**RECORDS TO PROCESS**
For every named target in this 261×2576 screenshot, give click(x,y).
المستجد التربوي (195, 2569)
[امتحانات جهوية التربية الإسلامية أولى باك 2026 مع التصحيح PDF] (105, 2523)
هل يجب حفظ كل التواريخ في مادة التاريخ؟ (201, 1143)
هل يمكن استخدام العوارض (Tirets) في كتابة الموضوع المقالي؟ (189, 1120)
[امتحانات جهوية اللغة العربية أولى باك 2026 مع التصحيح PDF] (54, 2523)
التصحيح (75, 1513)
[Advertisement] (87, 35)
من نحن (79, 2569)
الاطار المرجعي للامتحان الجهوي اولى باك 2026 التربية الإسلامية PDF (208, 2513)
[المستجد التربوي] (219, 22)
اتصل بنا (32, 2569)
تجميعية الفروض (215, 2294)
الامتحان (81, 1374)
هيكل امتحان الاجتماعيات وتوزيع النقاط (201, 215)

**DESCRIPTION OF THE TASK**
Write every line of the material above again, exactly.

**SOLUTION TO THIS EXERCISE**
For every named target in this 261×2576 screenshot, give click(x,y).
المستجد التربوي (195, 2569)
[امتحانات جهوية التربية الإسلامية أولى باك 2026 مع التصحيح PDF] (105, 2523)
هل يجب حفظ كل التواريخ في مادة التاريخ؟ (201, 1143)
هل يمكن استخدام العوارض (Tirets) في كتابة الموضوع المقالي؟ (189, 1120)
[امتحانات جهوية اللغة العربية أولى باك 2026 مع التصحيح PDF] (54, 2523)
التصحيح (75, 1513)
[Advertisement] (87, 35)
من نحن (79, 2569)
الاطار المرجعي للامتحان الجهوي اولى باك 2026 التربية الإسلامية PDF (208, 2513)
[المستجد التربوي] (219, 22)
اتصل بنا (32, 2569)
تجميعية الفروض (215, 2294)
الامتحان (81, 1374)
هيكل امتحان الاجتماعيات وتوزيع النقاط (201, 215)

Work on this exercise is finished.